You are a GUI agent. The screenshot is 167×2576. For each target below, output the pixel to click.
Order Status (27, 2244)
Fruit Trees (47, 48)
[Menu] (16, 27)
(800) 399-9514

_ _ _

▸ TASK REQUIREMENTS
Word for word, give the whole listing again.

▸ ANSWER TO THE EXERCISE
You are a GUI agent. The screenshot is 167×2576. For each target below, output the pixel to click.
Order Status (27, 2244)
Fruit Trees (47, 48)
[Menu] (16, 27)
(800) 399-9514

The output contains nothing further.